You Can Only Kill Me – “Jesse Boardman Hartwell worked for many years as a Baptist missionary in China from 1860 until his death in 1912. “One of the first fruits of Mr. Hartwell’s early ministry was a young man of the Tsung Family Village. So persistent was he in presenting the claims of Christianity to his unbelieving relatives and friends, that his clansmen felt disgraced at harboring so outspoken a follower of the foreign devils. He was untrue to the ancestors whom he no longer worshipped, and to his nation, for he was paying tribute to a foreign God. They took him to a cliff overhanging the sea and told him that unless he gave up the Jesus religion he would be thrown over and drowned. With a smile he said, ‘You can kill me but you can’t harm me. You will only be sending me home to my Father’s house.’ They decided to let him live a while longer since he was so happy despite their direst threats. He lived to a blessed old age and saw a handsome church building in his own village and many members of his family active in the service of the Lord.” –from Up From Zero in North China by Anna Seward Pruitt (p. 27-28).
Praying as a Child to the Father – “The Jewish law and the prophets know something of God as a Father. Occasional and imperfect, yet comforting glimpses they had of the great truth of God’s Fatherhood, and of our sonship. Christ lays the foundation of prayer deep and strong with this basic principle. The law of prayer, the right to pray, rests on sonship. ‘Our Father’ brings us into the closest relationship to God. Prayer is the child’s approach, the child’s plea, the child’s right.
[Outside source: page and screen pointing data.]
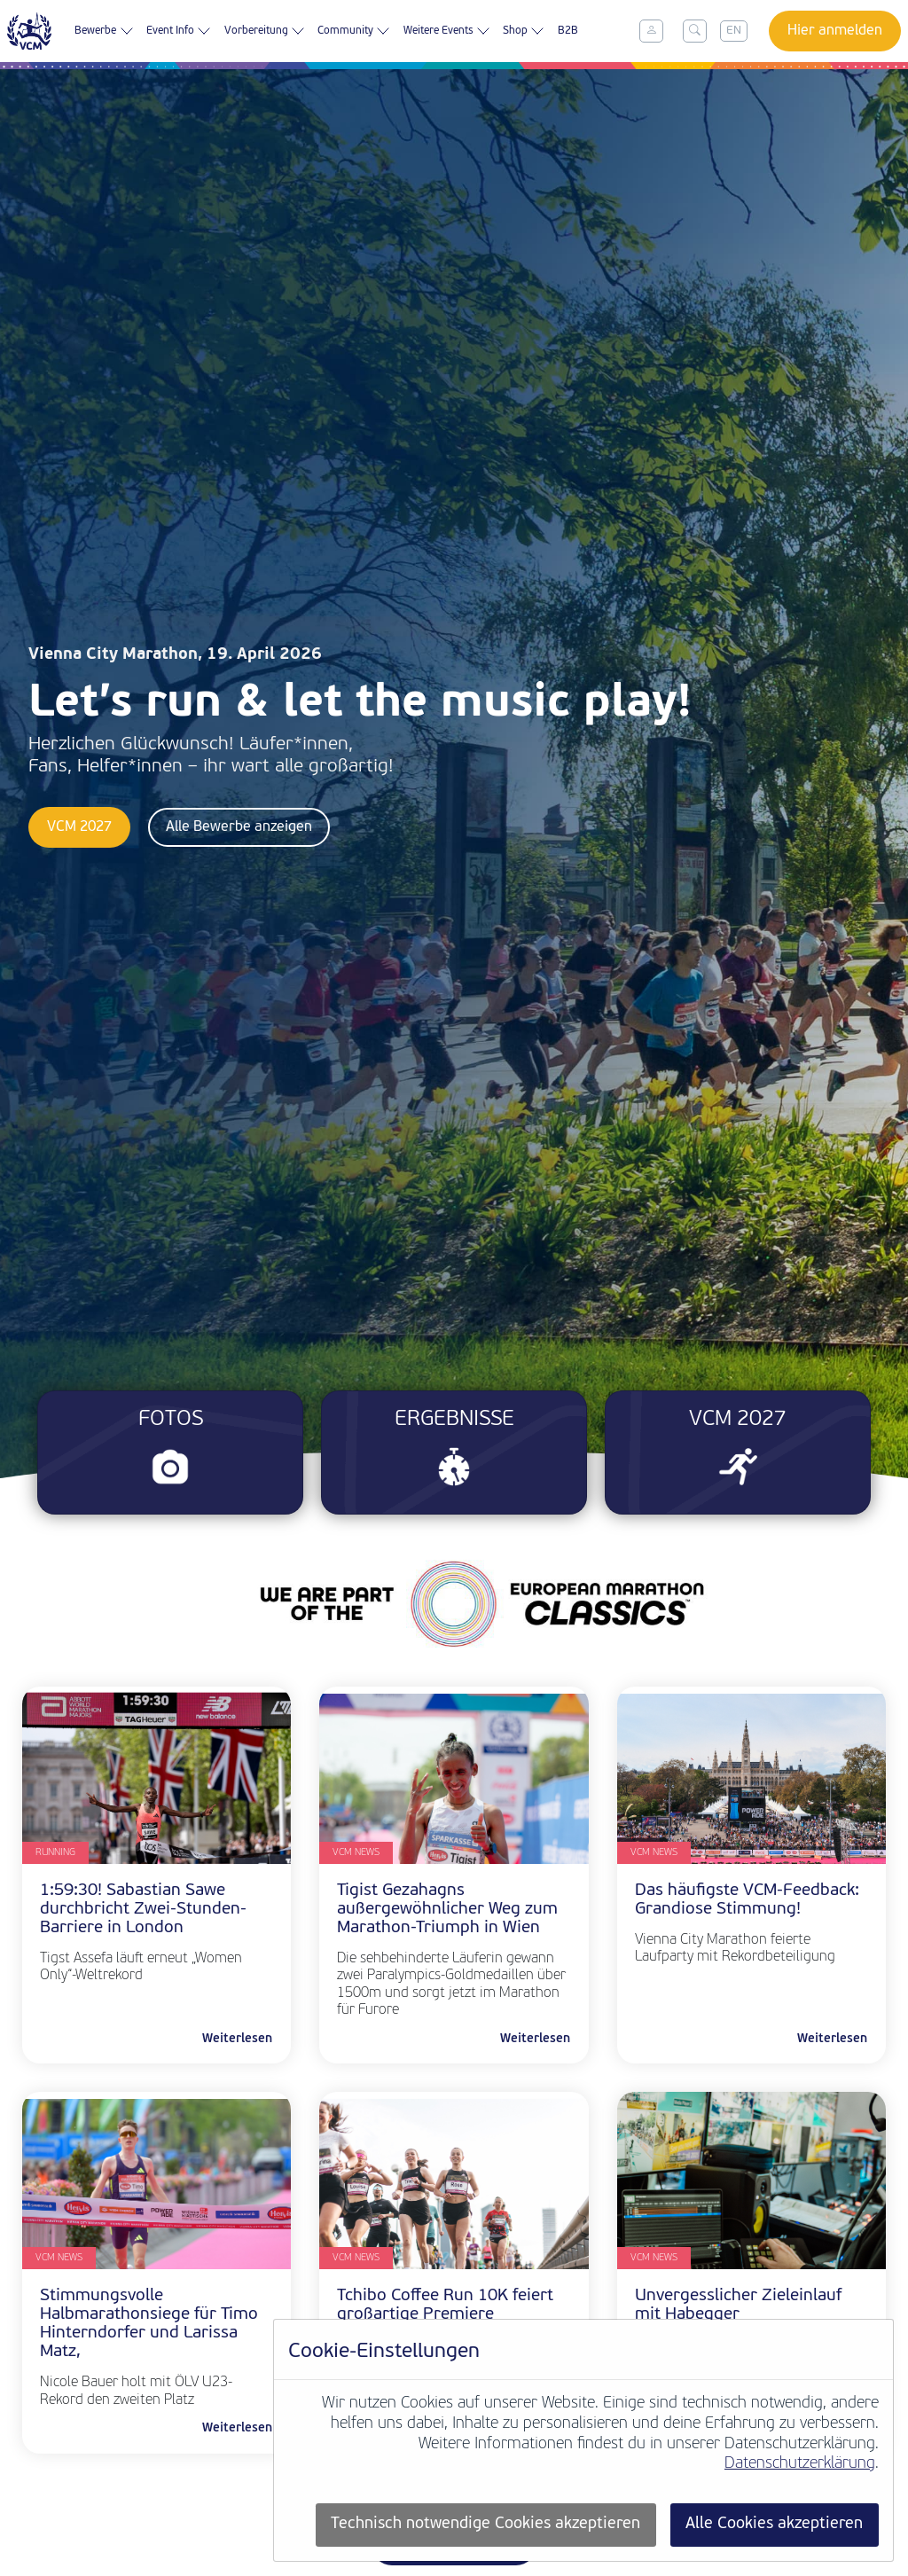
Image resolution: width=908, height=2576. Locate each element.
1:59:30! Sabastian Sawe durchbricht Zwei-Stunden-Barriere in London (143, 1910)
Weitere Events (446, 31)
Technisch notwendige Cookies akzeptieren (485, 2524)
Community (353, 31)
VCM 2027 (79, 827)
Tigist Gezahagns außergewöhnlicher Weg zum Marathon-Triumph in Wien (447, 1910)
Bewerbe (103, 31)
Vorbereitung (264, 31)
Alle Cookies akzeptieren (774, 2524)
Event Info (178, 31)
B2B (568, 31)
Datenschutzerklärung (799, 2463)
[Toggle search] (694, 31)
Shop (523, 31)
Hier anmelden (834, 31)
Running (55, 1853)
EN (733, 30)
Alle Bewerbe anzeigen (239, 827)
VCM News (356, 1853)
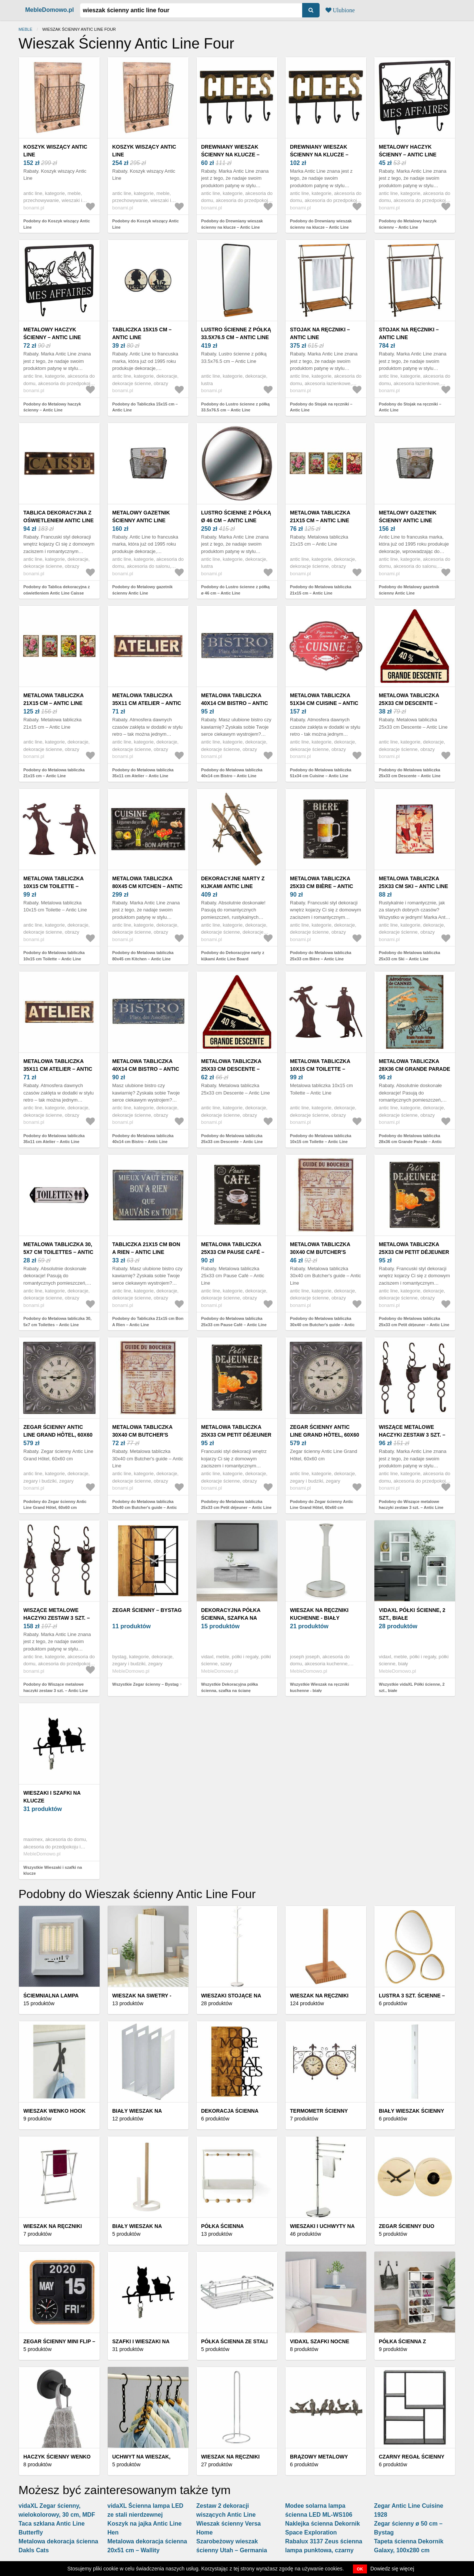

It is the law of prayer that looks up, that lifts up the eye to ‘Our Father which art in heaven.’ [Matthew 6:9] Our Father’s house is our home in Heaven. Heavenly citizenship and heavenly homesickness are in prayer. Prayer is an appeal from the lowness, from the emptiness, from the need of earth, to the highness, the fullness and to the all-sufficiency of Heaven. Prayer turns the eye and the heart heavenward with a child’s longings, a child’s trust and a child’s expectancy.” –from The Reality of Prayer by Edward M. Bounds (p.28-29).